§ TEXT EXCERPT:
By Geoffrey Smith
Investing.com -- Wednesday's bounce in NMC Health (LON:NMC) looks to have been of the 'dead cat' variety.
Shares in the UAE-focused FTSE 100 member fell 9.6% in early trading in London on Thursday, back to the three-year low that they hit on Tuesday in response to an explosive new report by short-seller Muddy Waters Research.
The movement illustrates the limitations of NMC’s first response to the report, which seemed guided by the principle that enough long words taken from a quick look at a thesaurus will make the problem go away.
NMC had said on Wednesday it “will review the assertions, insinuations and accusations made in the report, which appear principally unfounded, baseless and misleading, containing many errors of fact, and will respond in detail in due course.”
It said it "understands its regulatory disclosure obligations and has nothing to add to disclosures already made. It has already responded to many of the allegations made in the report over the past 12 months."
The shares had fallen over 32% on Tuesday as Muddy Waters, owned by Carson Block, said it had “serious doubts about the company’s financial statements, including its asset values, cash balance, reported profits, and reported debt levels.”
Block drew attention to – among other things - what he considered to be serious overpayment for contractors ultimately controlled by parties related to NMC, and to a financing facility arranged by another related party, details of which the company has now removed from its website.
“We are unsure how deep the rot at NMC goes, but we do not believe that its insiders or financials can be trusted,” Block said.

§ DATA TO EXAMINE:
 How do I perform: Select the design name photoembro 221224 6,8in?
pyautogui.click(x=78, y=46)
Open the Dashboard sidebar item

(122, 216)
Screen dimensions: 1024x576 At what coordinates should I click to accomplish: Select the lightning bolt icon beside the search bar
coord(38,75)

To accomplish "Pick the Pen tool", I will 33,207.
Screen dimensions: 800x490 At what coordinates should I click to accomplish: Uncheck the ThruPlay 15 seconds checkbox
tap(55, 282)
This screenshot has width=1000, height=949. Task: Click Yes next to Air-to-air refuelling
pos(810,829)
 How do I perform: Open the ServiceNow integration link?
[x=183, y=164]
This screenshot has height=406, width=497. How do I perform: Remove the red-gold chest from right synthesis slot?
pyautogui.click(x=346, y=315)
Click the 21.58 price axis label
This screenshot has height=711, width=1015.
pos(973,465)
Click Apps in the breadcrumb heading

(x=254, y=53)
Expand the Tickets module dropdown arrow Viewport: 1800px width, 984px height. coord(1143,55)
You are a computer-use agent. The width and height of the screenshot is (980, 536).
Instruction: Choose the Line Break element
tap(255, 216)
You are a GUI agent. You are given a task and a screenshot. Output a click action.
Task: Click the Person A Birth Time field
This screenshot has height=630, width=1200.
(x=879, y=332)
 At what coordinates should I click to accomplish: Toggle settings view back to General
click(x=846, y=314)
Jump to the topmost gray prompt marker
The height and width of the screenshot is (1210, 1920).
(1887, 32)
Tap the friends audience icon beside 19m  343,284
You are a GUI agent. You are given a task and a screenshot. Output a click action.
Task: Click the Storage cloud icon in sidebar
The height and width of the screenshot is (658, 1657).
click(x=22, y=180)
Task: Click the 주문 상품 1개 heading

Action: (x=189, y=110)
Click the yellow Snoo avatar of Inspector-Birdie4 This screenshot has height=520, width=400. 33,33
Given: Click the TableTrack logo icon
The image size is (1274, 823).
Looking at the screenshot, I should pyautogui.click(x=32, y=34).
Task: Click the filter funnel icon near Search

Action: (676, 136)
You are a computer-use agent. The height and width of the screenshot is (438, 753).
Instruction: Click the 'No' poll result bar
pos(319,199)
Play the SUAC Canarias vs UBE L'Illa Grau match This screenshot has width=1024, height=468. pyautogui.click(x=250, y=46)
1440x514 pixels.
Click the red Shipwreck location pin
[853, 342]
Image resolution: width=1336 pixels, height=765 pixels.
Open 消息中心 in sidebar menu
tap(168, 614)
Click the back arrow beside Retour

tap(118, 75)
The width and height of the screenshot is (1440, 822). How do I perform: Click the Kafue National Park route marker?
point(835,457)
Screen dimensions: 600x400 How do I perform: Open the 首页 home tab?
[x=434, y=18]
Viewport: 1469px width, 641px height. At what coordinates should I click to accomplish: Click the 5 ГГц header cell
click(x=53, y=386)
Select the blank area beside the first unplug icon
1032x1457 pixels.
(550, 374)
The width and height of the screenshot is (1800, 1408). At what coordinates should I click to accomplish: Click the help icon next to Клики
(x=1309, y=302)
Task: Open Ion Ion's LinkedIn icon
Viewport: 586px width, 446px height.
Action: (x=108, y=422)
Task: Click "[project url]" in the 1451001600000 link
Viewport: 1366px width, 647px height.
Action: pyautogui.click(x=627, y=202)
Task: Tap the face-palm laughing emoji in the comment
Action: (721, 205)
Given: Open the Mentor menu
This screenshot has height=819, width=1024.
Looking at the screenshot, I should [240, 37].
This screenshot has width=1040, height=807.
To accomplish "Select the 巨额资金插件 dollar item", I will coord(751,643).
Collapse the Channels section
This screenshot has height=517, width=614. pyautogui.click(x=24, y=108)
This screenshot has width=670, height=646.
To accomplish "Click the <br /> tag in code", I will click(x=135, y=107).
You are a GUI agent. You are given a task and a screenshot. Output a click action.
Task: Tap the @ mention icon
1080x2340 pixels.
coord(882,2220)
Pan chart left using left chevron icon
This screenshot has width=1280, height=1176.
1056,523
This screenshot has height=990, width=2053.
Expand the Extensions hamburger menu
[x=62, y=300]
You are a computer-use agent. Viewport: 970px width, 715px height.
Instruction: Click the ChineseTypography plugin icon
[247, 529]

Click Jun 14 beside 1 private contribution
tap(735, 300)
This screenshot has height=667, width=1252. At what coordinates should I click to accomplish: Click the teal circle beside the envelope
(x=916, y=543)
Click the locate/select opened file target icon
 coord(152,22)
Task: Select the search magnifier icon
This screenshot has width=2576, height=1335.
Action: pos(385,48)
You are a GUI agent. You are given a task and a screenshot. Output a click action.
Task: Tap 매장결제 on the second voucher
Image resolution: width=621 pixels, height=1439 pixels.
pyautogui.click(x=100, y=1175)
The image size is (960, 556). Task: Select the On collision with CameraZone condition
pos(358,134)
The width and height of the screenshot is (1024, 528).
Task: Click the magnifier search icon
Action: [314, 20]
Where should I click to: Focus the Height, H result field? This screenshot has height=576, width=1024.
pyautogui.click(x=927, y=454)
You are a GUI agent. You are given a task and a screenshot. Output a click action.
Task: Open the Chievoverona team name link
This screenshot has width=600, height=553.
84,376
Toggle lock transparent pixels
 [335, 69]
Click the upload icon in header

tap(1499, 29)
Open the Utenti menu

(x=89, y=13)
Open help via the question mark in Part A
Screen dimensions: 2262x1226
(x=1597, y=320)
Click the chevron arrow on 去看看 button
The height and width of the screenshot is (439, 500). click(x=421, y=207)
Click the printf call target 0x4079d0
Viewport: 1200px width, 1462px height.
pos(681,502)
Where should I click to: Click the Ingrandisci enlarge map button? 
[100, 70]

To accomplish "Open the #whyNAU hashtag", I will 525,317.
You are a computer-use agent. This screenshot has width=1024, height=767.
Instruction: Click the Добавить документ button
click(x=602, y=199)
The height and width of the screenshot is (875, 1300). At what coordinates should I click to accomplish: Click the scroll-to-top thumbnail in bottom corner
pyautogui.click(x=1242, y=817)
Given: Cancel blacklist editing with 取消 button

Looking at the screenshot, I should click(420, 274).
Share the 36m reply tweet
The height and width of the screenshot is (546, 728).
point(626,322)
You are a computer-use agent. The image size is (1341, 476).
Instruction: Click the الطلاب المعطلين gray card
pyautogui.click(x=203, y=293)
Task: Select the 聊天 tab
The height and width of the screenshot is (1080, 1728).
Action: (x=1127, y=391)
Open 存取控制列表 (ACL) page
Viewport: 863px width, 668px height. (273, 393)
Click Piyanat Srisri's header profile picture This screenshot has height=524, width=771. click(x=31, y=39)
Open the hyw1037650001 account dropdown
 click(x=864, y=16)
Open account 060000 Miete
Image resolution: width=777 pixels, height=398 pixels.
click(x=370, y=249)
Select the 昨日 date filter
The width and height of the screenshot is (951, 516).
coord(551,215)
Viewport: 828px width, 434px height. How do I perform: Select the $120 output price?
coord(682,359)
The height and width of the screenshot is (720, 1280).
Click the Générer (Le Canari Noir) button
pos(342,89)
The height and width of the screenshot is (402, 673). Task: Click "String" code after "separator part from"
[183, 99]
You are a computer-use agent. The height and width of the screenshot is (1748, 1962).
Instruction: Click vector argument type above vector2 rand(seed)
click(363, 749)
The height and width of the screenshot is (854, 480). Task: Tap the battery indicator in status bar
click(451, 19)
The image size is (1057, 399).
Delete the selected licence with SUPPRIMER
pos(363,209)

§ ACTIVITY LIST:
a – Write out everything in the NMC Health article from "Shares in the" down to "problem go away.", word for word.
b – Continue the news article about NMC Health's share drop, picking up after its last sentence.

§ RESPONSES BY TASK:
a –
Shares in the UAE-focused FTSE 100 member fell 9.6% in early trading in London on Thursday, back to the three-year low that they hit on Tuesday in response to an explosive new report by short-seller Muddy Waters Research.
The movement illustrates the limitations of NMC’s first response to the report, which seemed guided by the principle that enough long words taken from a quick look at a thesaurus will make the problem go away.

b –
NMC had had a terrific run from 2015 to 2018, capitalizing on booming demand for healthcare in a region where pockets of affluence are expanding. However, its shares had already peaked in the middle of last year, like many emerging-market stocks that ultimately depend on a benign global backdrop.
Already in August there had been suggestions that all was not as it seemed. When it was rumored that Muddy Waters would soon announce a new short position, many guessed it would be NMC, only for the blow to fall on litigation funder Burford Capital (LON:BURF). Burford is still down 50% from its previous levels, suggesting that when Block hits you, you stay hit.
Nor was Block the first to raise questions about NMC. Jefferies analyst James Vane-Tempest has had an underweight recommendation for months. A Reuters report citing unnamed sources in August about potential Chinese interest in buying a stake held by two long-term shareholders has come to nothing, also prompting doubts as to the reliability of information coming out of the company.
As noted above, NMC’s position is that it has already answered these questions once. However, the market reaction shows that those answers clearly haven’t convinced everyone. NMC has a hard slog ahead of it.